Last week, I had to deal with this challenge following the loss of a friend.
This man was not my best friend; he and I would not have been best men in each other’s weddings; we wouldn’t be number one (or maybe even number 5) on each other’s lists of people to call in times of need; but we were friends.
He had a positive impact in my life – as he did in the lives of countless others – and I like to think that I had a positive impact in his.
I share all that to provide a bit of context and to maintain transparency that this was not devastating news on the level of losing a familial sibling, a parent, a spouse, or a child.
I did, however, lose a good friend, and share this in hopes that you might you be able to better deal with loss of a loved one in the future.
Tuesday afternoon at work I received a text from a man with whom I used to live. I couldn’t see the entire message before opening it, but I saw “Hey Rob I wanted to make sure you had heard the very sad news…”.
I knew that this could be something minor or it could be something major, so I made the decision not to open it until after I left the office.
“Hey Rob I wanted to make sure you had heard the very sad news about [gentleman’s name and brief details]. Love you brother. Let me know if you need anything.”
At first, I felt shock, which was replaced by grief as my heart sank into my stomach.
I covered my mouth as the tears welled up in my eyes, took a deep breath, and then uttered a soft, slow, “goddammit”.

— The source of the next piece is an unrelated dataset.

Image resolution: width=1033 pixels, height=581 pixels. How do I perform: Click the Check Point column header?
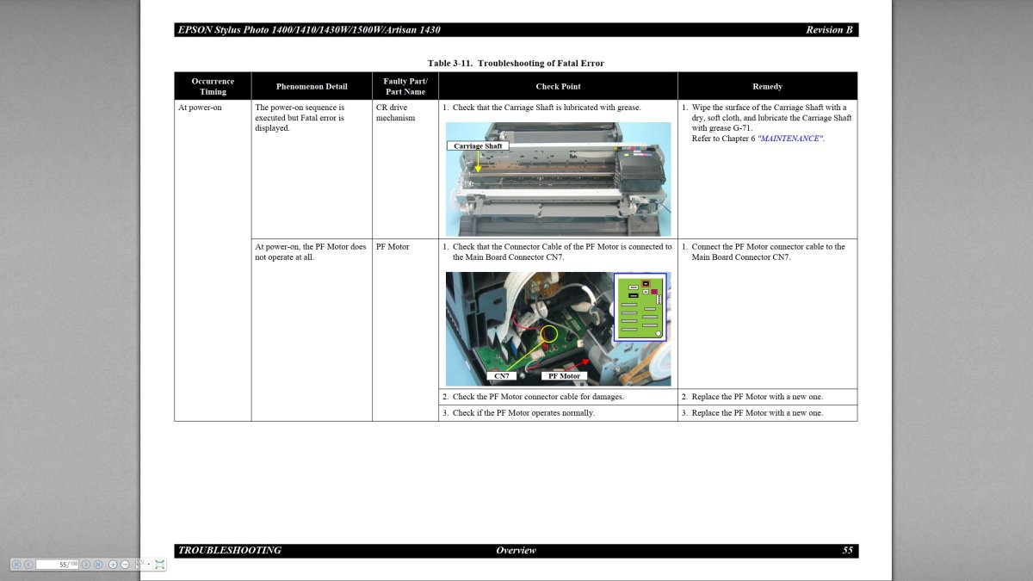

While I was deeply saddened by this news, I took a step back, acknowledged and accepted the pain and disappointment, considered what happened, and started to consider what role this loss – and future loss like it – might play in my life.
Shitty things happen every single day – things that elicit emotions with which we’d rather not deal. The urge to repress the emotions that come along with these things is normal, although they are not beneficial in the long run.

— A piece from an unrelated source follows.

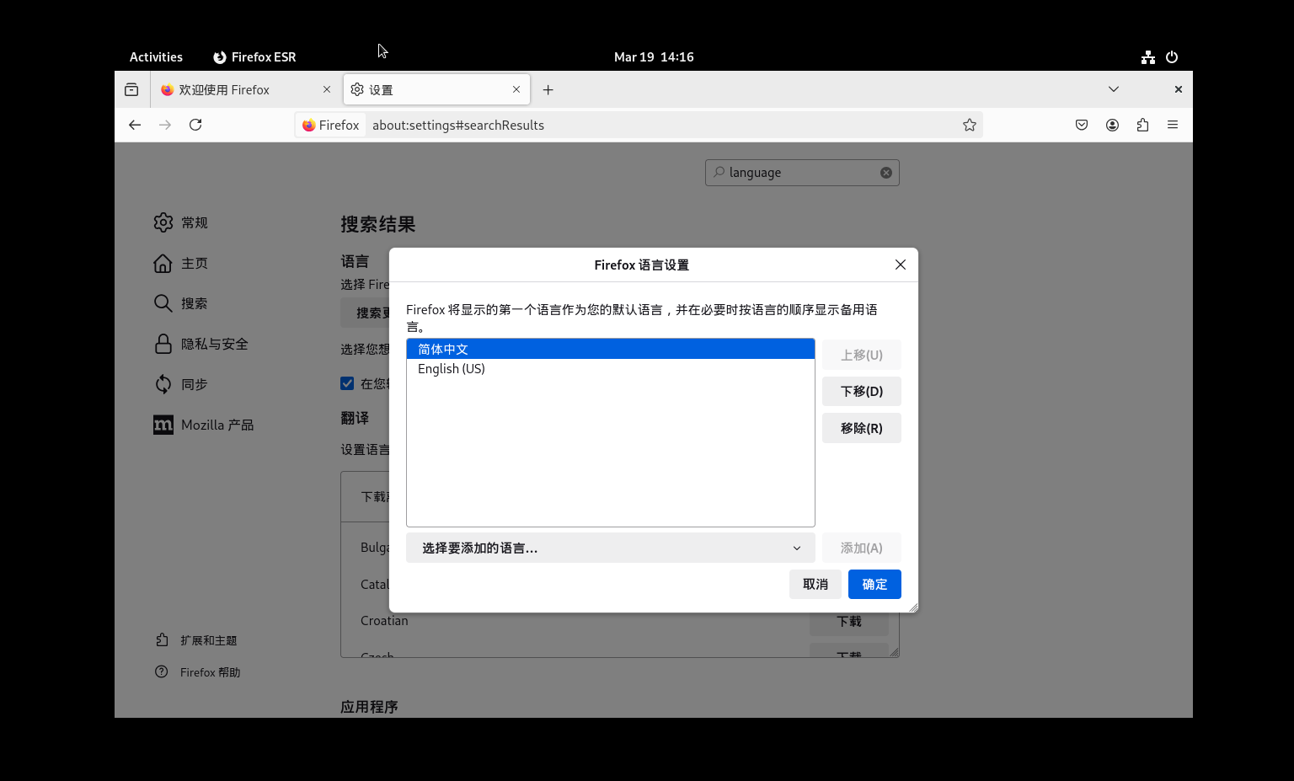Open the GNOME Activities overview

Pain of this kind takes time to subside depending on the severity of the wound, but ultimately it is meant to subside, to be remembered, and to guide future action.

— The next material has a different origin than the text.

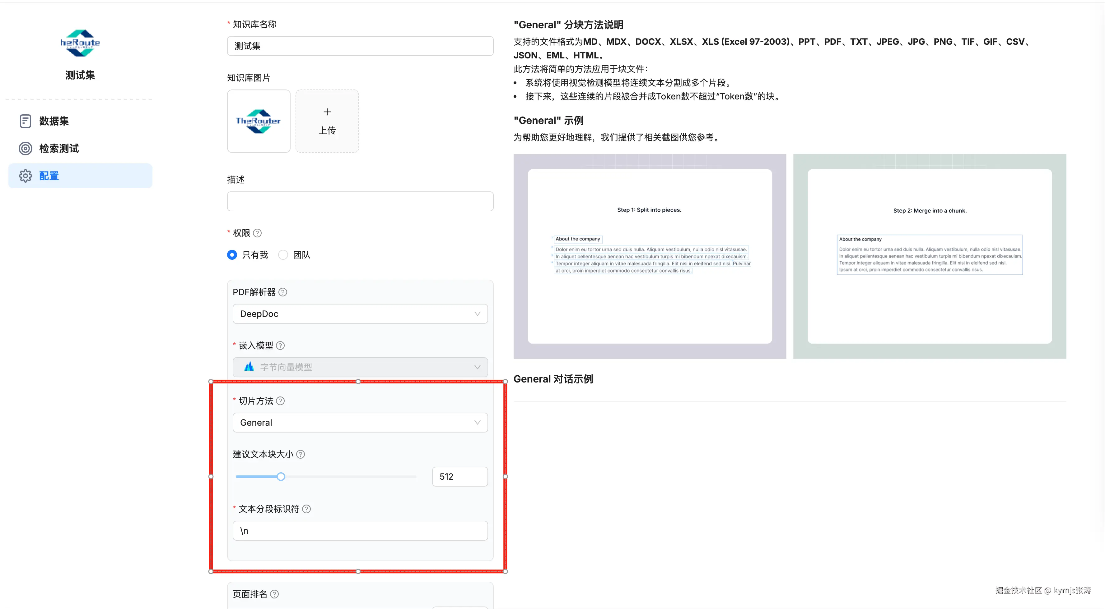Screen dimensions: 1105x609
Task: Go to 检索测试 in the sidebar
Action: point(59,149)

When we touch a hot stovetop, we feel physical pain to remind us not to touch it in the future.
Emotional pain, not unlike physical pain, is a signal that something has occurred that, in some way shape or form, negatively impacts our lives, and that we should avoid in the future.
When we learn of the loss of loved one, or even the lives of strangers – when we learn of tragedies on the news, for example – the pain serves as a reminder that human life is precious, and is to be valued and protected.
We take the reminder of this value of human life and use it to guide our actions.
Rather than sit in the darkness left by the absence of this person’s life, we work ever so diligently to illuminate the world with light of our own.
We call our parents and siblings.
We say, “please”, and “thank you”.
We do favors with no expectation or reciprocity.
We forgive those who’ve wronged us.
We do all of the little things that brighten up the lives of others.
We appreciate the lights that brighten up our own lives.
I like to think that these considerations are the highest form of honoring the memories of the loved ones we ultimately lose along this journey.
Loss is never easy, and keeping these considerations in mind will be difficult in the necessary process of grieving, but they can make all the difference in the world in terms of making the most out of death – an inevitability of the gift of life.
After all, what kind of gift would life be without the urgency to make the most of it while we have it?